Die EU will das Handelsabkommen mit den südamerikanischen Mercosur-Staaten noch während einer laufenden juristischen Prüfung durch den Europäischen Gerichtshof (EuGH) vorläufig anwenden. Nach Gesprächen mit Mitgliedsländern und EU-Abgeordneten „wird die
Kommission nun die vorläufige Anwendung vornehmen“, kündigte
EU-Kommissionspräsidentin Ursula von der Leyen (CDU) an. Damit wolle sich die EU Startvorteile sichern.
Durch die vorläufige Anwendung können Unternehmen in der EU schon vor dem formellen Inkrafttreten des Abkommens von den neuen Zollregeln und anderen Vorteilen profitieren. Dies ist vor allem deswegen relevant, weil das formelle
Inkrafttreten noch Monate dauern könnte.
Prüfung könnte länger dauern
Die finale Abstimmung im Europäischen Parlament steht noch aus. Die Abgeordneten hatten im Januar mit knapper
Mehrheit beschlossen, das über Jahrzehnte verhandelte Abkommen zunächst vom
Europäischen Gerichtshof überprüfen zu lassen. Wie lange es dauert, bis die Luxemburger
Richterinnen und Richter ihre Einschätzung vorlegen, ist unklar. Es gibt
keine Höchstfristen. Die letzten
Gutachtenverfahren dauerten laut EuGH zwischen 16 und 26 Monaten.

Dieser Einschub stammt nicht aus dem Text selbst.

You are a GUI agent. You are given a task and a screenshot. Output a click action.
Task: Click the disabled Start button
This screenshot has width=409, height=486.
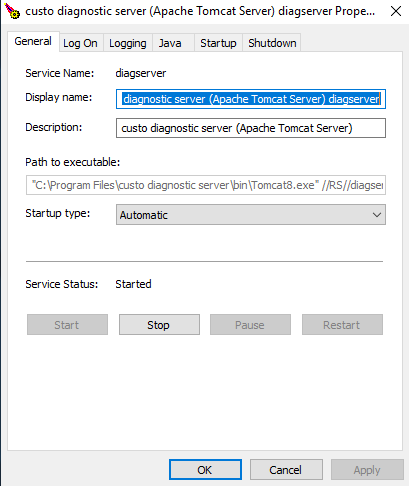tap(67, 325)
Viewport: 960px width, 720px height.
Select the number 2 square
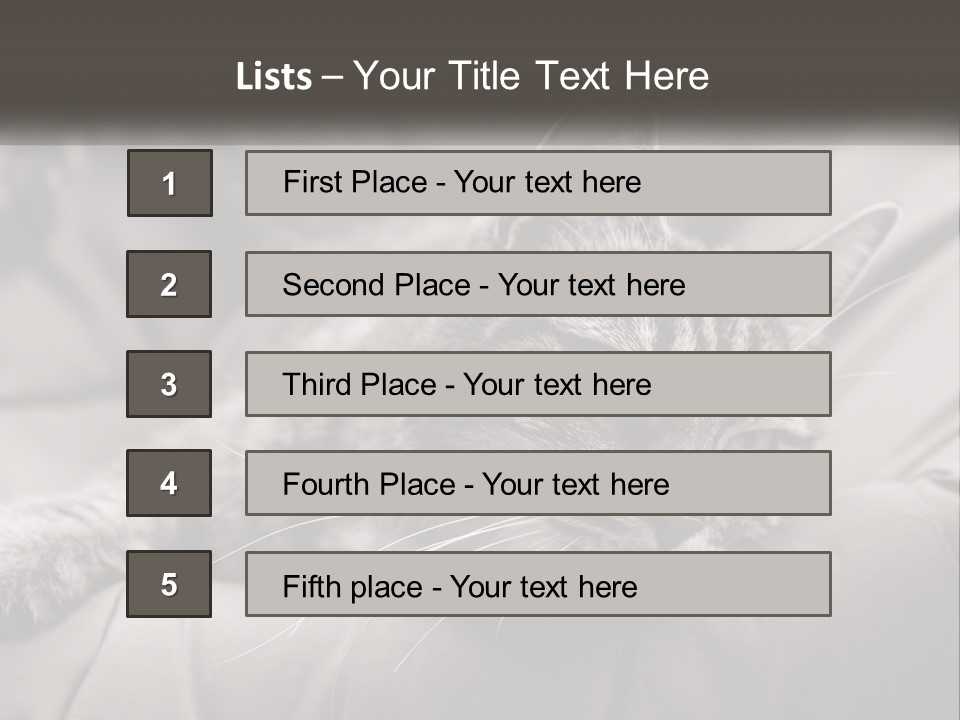pyautogui.click(x=169, y=284)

Frankreichs Präsident Emmanuel Macron kritisierte die Entscheidung, das Abkommen vor der Überprüfung anzuwenden, deutlich. „Für Frankreich ist das eine Überraschung und eine böse
Überraschung“, sagte Macron. Gegenüber dem Europäischen Parlament sei der Schritt „respektlos“. Frankreich werde genau überprüfen, ob alle Vereinbarungen, die im Vorfeld getroffen wurden, eingehalten werden.

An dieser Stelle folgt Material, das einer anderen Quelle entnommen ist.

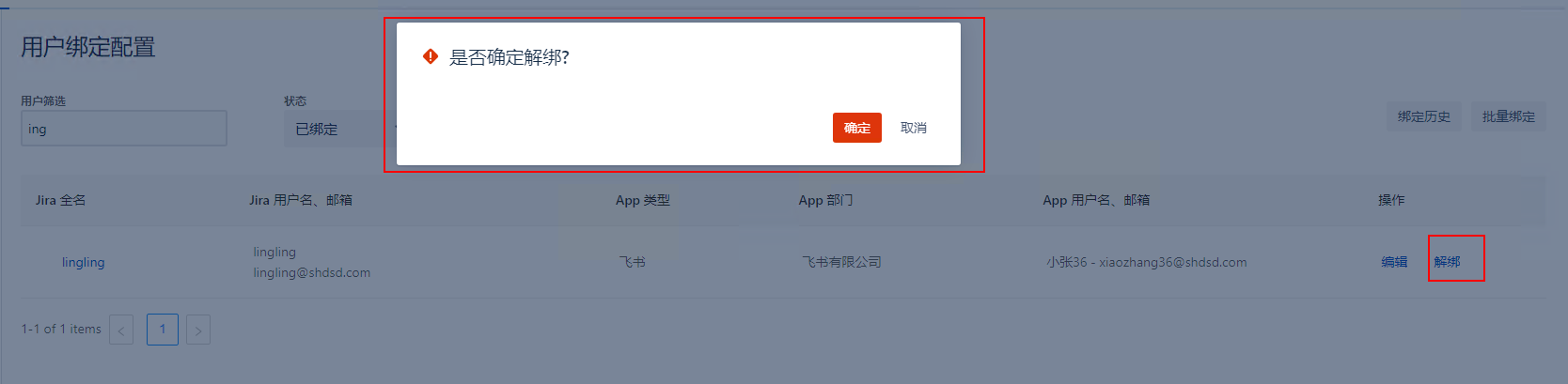Click the App 部门 column header
Screen dimensions: 1568x384
point(825,200)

Die Grünen im Europaparlament hatten mehrheitlich für die Überprüfung gestimmt. Dafür gab es teils heftige Kritik – auch von Parteikollegen. Eine Verzögerung des Abkommens könnte die EU geopolitisch schwächen, hieß es. Neben den Grünen stimmten die Linken, zahlreiche Konservative, Sozialdemokraten und rechte
Populisten für die Überprüfung.
Am Donnerstag hatten Uruguay und Argentinien das Vertragswerk als erste Staaten
ratifiziert und so den Weg dafür frei gemacht. Das Handelsabkommen der EU mit Brasilien, Argentinien, Paraguay und Uruguay soll eine der weltweit größten Freihandelszonen schaffen und die meisten Zölle auf beiden Seiten abschaffen. Besonders große Chancen
werden für die Autoindustrie, den Maschinenbau und die Pharmabranche
gesehen. Auf Autoimporte in die Mercosur-Länder wird beispielsweise derzeit ein Zoll in Höhe von 35 Prozent fällig.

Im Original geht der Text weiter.